6. Integrated circuit according to one of the preceding claims, characterized in that between gate (G) and drain (D) of the MOSFET a preliminary stage (5) is connected to a second MOSFET (T2) and a resistor (R2) of polycrystalline silicon connected between gate (G2) and source (S2) of the second MOSFET (T2).

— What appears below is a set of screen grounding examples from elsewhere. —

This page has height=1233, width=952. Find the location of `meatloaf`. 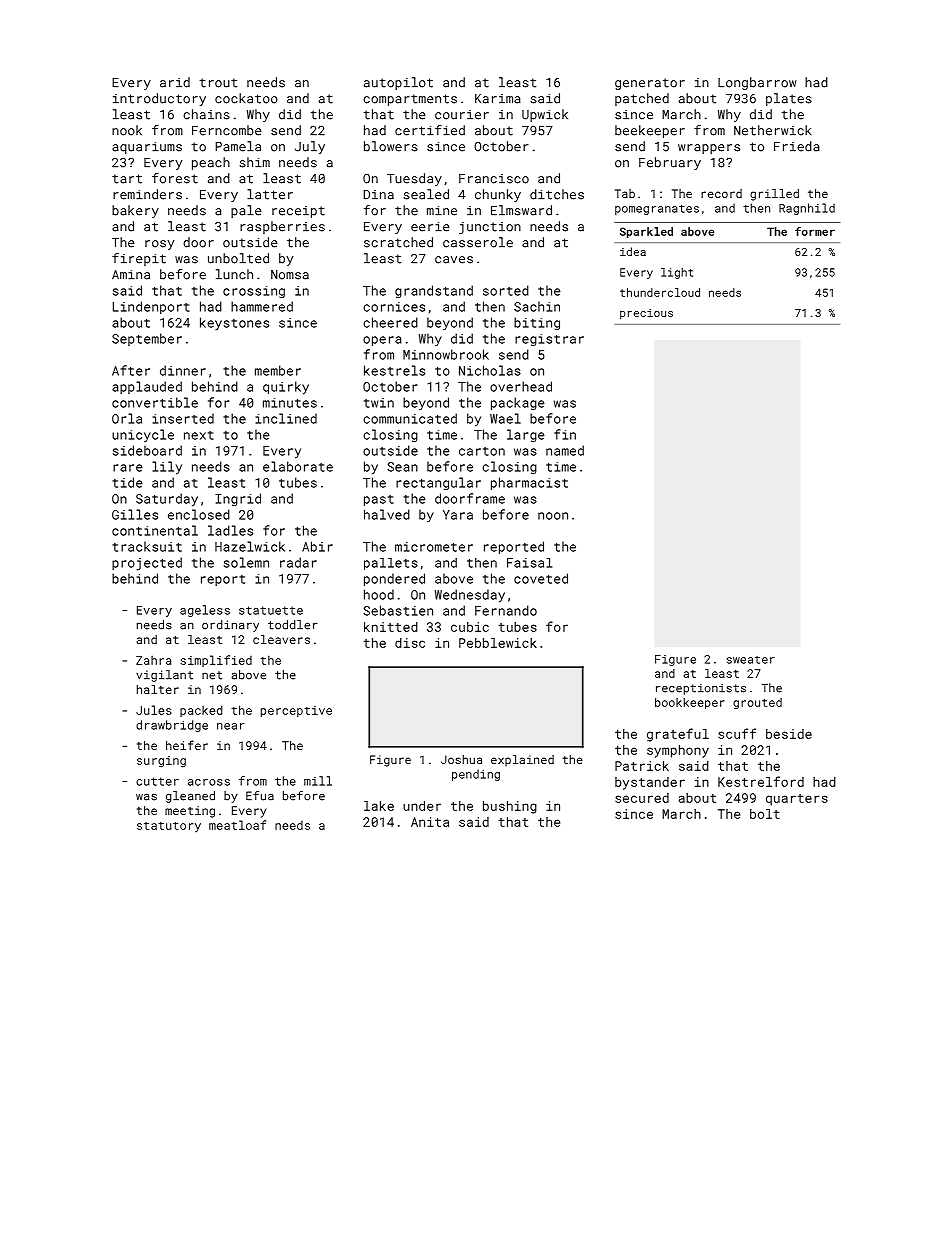

meatloaf is located at coordinates (237, 825).
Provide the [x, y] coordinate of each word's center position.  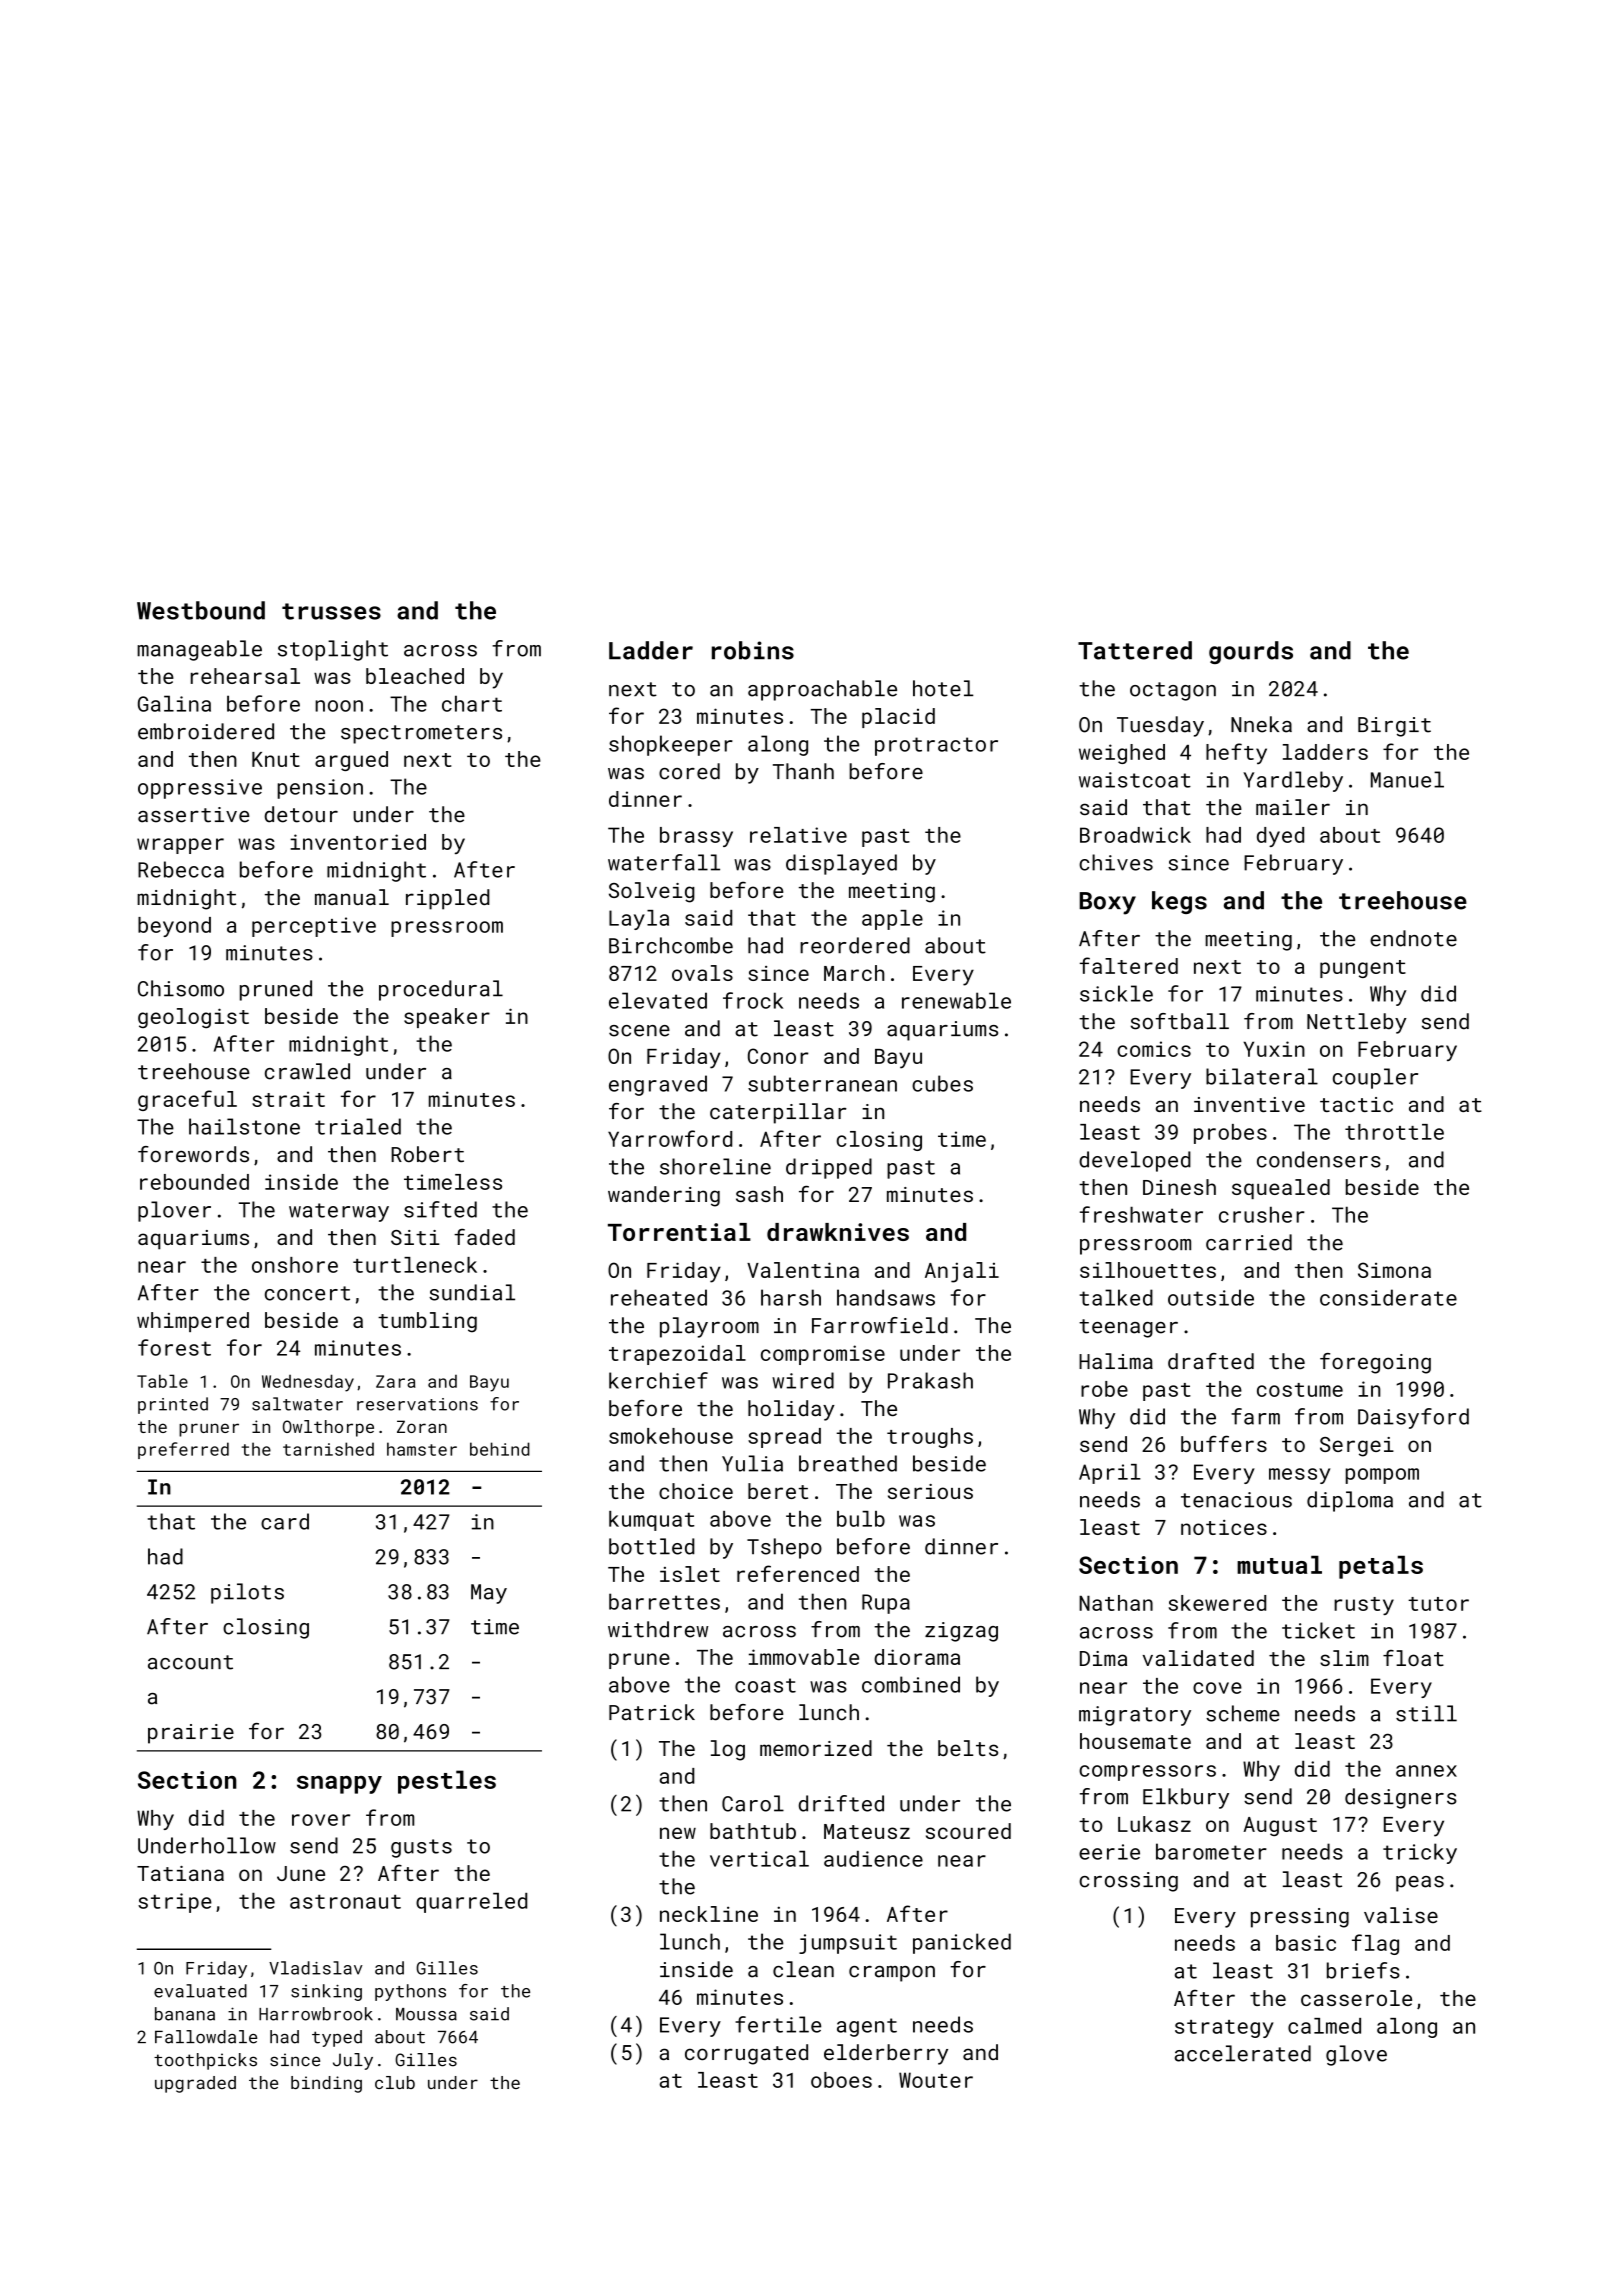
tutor [1438, 1604]
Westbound [201, 610]
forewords [193, 1154]
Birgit [1394, 727]
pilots [247, 1593]
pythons [410, 1992]
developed [1135, 1161]
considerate [1388, 1297]
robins [753, 650]
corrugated [746, 2054]
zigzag [961, 1632]
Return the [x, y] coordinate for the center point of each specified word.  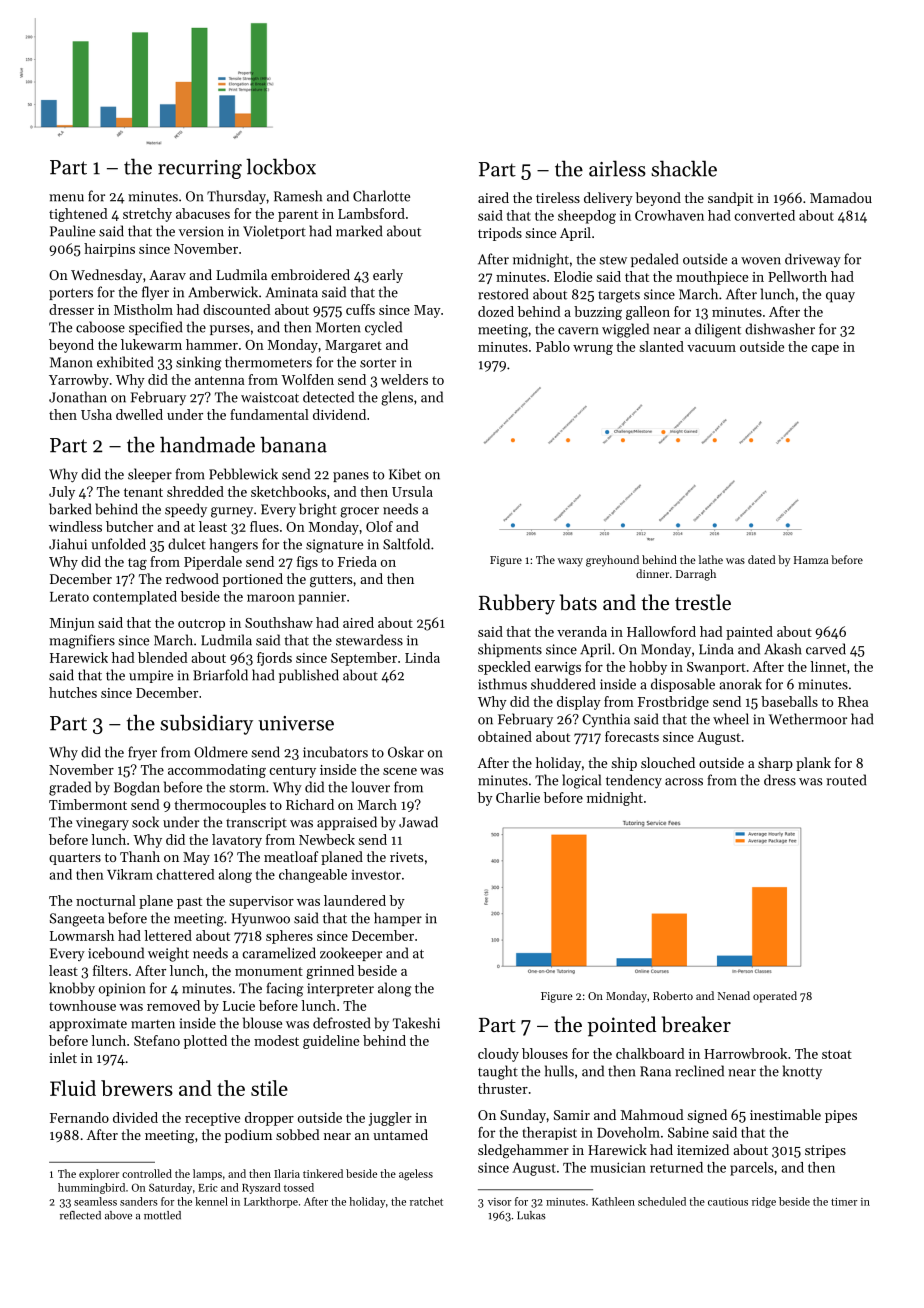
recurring [200, 169]
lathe [711, 559]
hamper [398, 919]
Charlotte [381, 196]
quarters [75, 859]
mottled [162, 1215]
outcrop [201, 625]
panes [351, 477]
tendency [634, 781]
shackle [684, 168]
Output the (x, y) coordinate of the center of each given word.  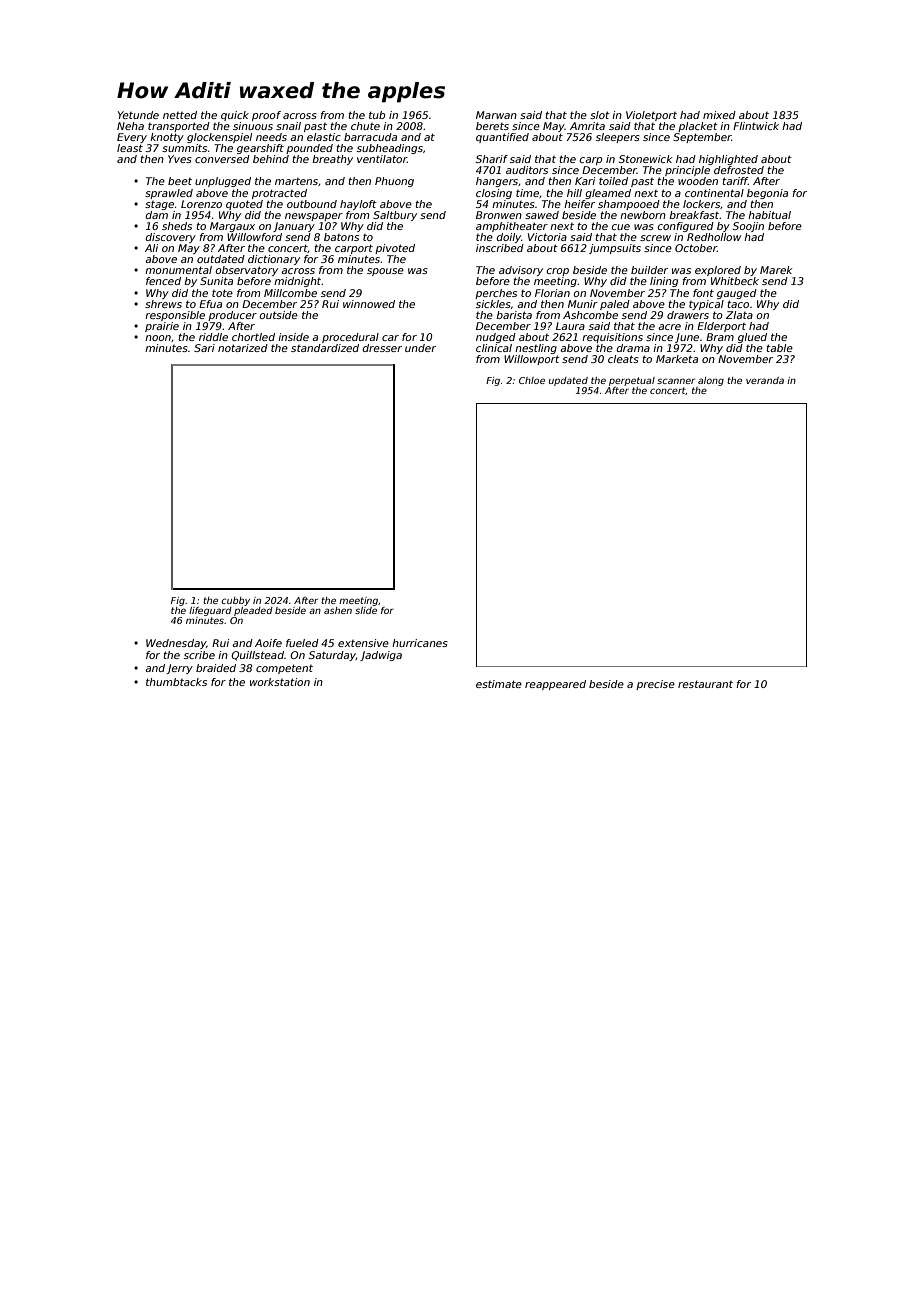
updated (568, 381)
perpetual (632, 381)
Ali (151, 248)
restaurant (705, 684)
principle (687, 171)
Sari (204, 348)
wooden (698, 181)
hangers (497, 182)
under (420, 348)
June (687, 338)
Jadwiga (381, 656)
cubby (235, 601)
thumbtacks (176, 682)
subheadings (390, 149)
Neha (130, 126)
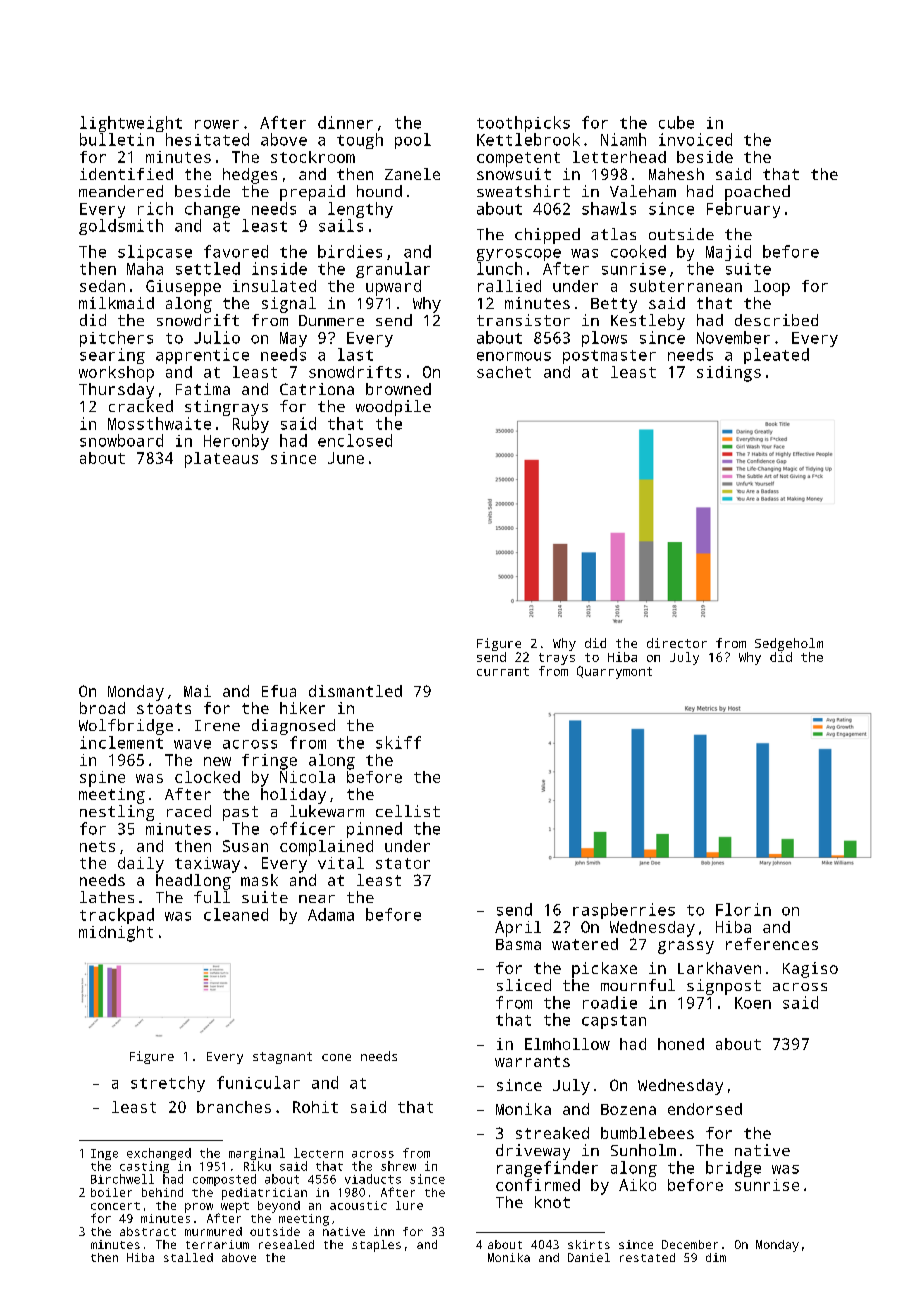 Image resolution: width=924 pixels, height=1308 pixels. What do you see at coordinates (789, 644) in the screenshot?
I see `Sedgeholm` at bounding box center [789, 644].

7. Integrated circuit according to one of the preceding claims, characterized in that between a high-voltage terminal (a1, a2) and the MOSFET (T1) a reverse polarity protection diode (D5) is connected

8. Integrated circuit according to one of the preceding claims, characterized in that it comprises a between the high-voltage terminals (a1, a2) connected to the final stage (2) for power currents.

9. Integrated circuit according to one of the preceding claims, characterized in that the low-voltage components of the smart circuit device (3) relative to the substrate by semiconductor junctions with breakdown voltages above 15V, in particular in the range 40 - 80 V isolated.

10. An integrated circuit according to claim 9, characterized in that the smart circuit device (3) low-voltage N-channel MOSFETs having a body serving as a P-well on a low-lying N-well on a P-substrate, wherein the Breakdown voltage of the low-lying N-well with respect to the P-substrate greater than 15 V, z. B. is in the range of 40-80 V.